练习要求:
A – 根据选段,江淹入梁以后官至什么职位,又被封为什么爵位?
B – 请改写选段中从“江淹入齐以来,地位日渐显赫,没有了早年那”一直到“不断地为人代写官样文章之事。”的全部内容,把其中的“牢骚”换成“怨愤”。

选段:
=======

江淹入齐以来,地位日渐显赫,没有了早年那种忧谗畏讥之情,也就失去了创作的动力。江淹出身不是很高贵,早年投附刘景素幕下,刘景素并不重用江淹,甚至把他投入监狱。后来刘景素密谋造反,江淹常讽谏景素,景素不纳,淹也曾作诗以讽。江淹因此触怒刘景素,被黜到遥远的福建任吴兴令。这一时期是江淹心情最痛苦的时候,心中充满了牢骚、忧惧之情。但生活和仕途上的坎坷,却激发了他的创作激情,他的许多优秀的作品,包括广为流传的《恨》《别》二赋,都创作于这一时期,这一时期是江淹创作的繁荣期。江淹入齐以后,他成了萧道成最得力的谋士。“军书表记,皆为草具[4]”,深得萧道成重用,他的官位亦愈来愈高,即便是曾除宣城太守,远离京城,那二千石的待遇与早年的生活也是天壤之别。入梁以后,他官至金紫光禄大夫,并被封为醴陵侯。其心境更是得意至极,自言:“平生言止足之事,亦以备矣。人生行乐耳,须富贵何时。[5]”失去了创作激情的江淹,再让他写出象《恨》《别》二赋那样的优秀作品,恐怕是不可能的了。再者,江淹做高官之后,就变成了一个御用文人,为萧道成、萧衍等起草了大量的表、书、诏,他的文集当中就保留了大量的这类作品。这样,他创作自己作品的闲暇机会恐怕就很少了。清人姚鼐在《惜抱轩笔记》卷八中说:“江诗之佳,实在宋齐之间,仕官未盛之时。及名位益登,尘务经心,清思旋乏,岂才尽之过哉,后世词人受此病者,亦多有之。”“尘务”是指政治上的事务,这些政治上的事务,恐怕就是指经常不断地为人代写官样文章之事。

=======

数据摘录:
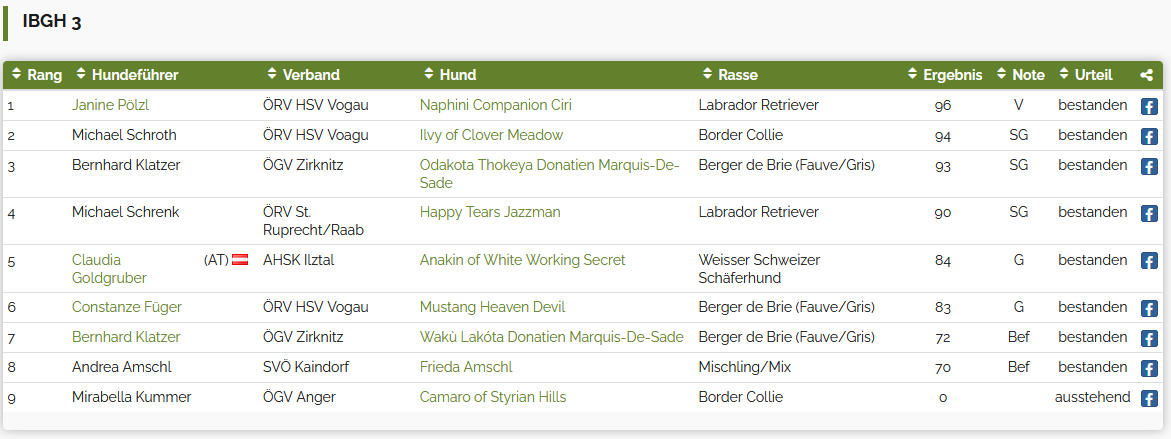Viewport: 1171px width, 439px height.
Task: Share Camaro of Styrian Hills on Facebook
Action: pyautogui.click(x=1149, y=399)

=======

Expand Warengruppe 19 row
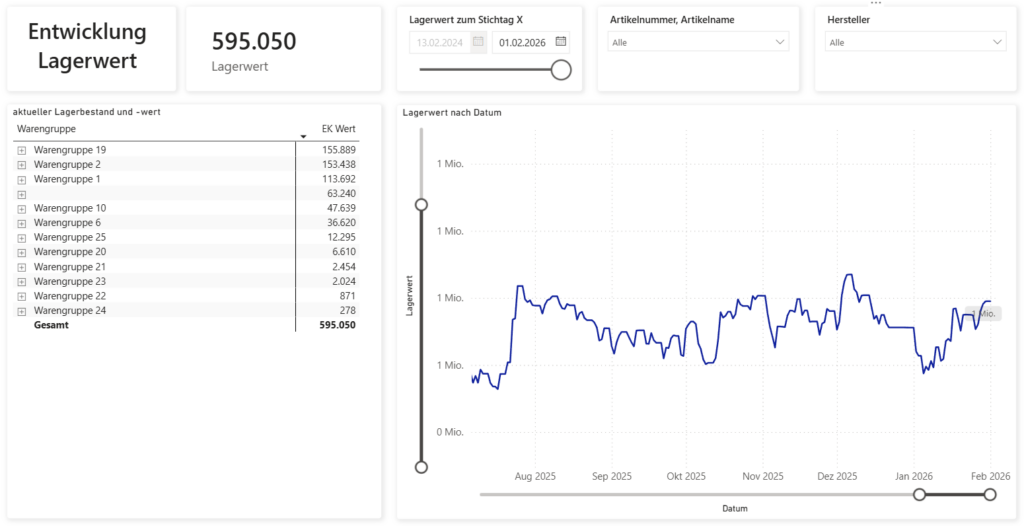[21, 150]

=======

练习答案:
A – 官至金紫光禄大夫,被封为醴陵侯。

B –
江淹入齐以来,地位日渐显赫,没有了早年那种忧谗畏讥之情,也就失去了创作的动力。江淹出身不是很高贵,早年投附刘景素幕下,刘景素并不重用江淹,甚至把他投入监狱。后来刘景素密谋造反,江淹常讽谏景素,景素不纳,淹也曾作诗以讽。江淹因此触怒刘景素,被黜到遥远的福建任吴兴令。这一时期是江淹心情最痛苦的时候,心中充满了怨愤、忧惧之情。但生活和仕途上的坎坷,却激发了他的创作激情,他的许多优秀的作品,包括广为流传的《恨》《别》二赋,都创作于这一时期,这一时期是江淹创作的繁荣期。江淹入齐以后,他成了萧道成最得力的谋士。“军书表记,皆为草具[4]”,深得萧道成重用,他的官位亦愈来愈高,即便是曾除宣城太守,远离京城,那二千石的待遇与早年的生活也是天壤之别。入梁以后,他官至金紫光禄大夫,并被封为醴陵侯。其心境更是得意至极,自言:“平生言止足之事,亦以备矣。人生行乐耳,须富贵何时。[5]”失去了创作激情的江淹,再让他写出象《恨》《别》二赋那样的优秀作品,恐怕是不可能的了。再者,江淹做高官之后,就变成了一个御用文人,为萧道成、萧衍等起草了大量的表、书、诏,他的文集当中就保留了大量的这类作品。这样,他创作自己作品的闲暇机会恐怕就很少了。清人姚鼐在《惜抱轩笔记》卷八中说:“江诗之佳,实在宋齐之间,仕官未盛之时。及名位益登,尘务经心,清思旋乏,岂才尽之过哉,后世词人受此病者,亦多有之。”“尘务”是指政治上的事务,这些政治上的事务,恐怕就是指经常不断地为人代写官样文章之事。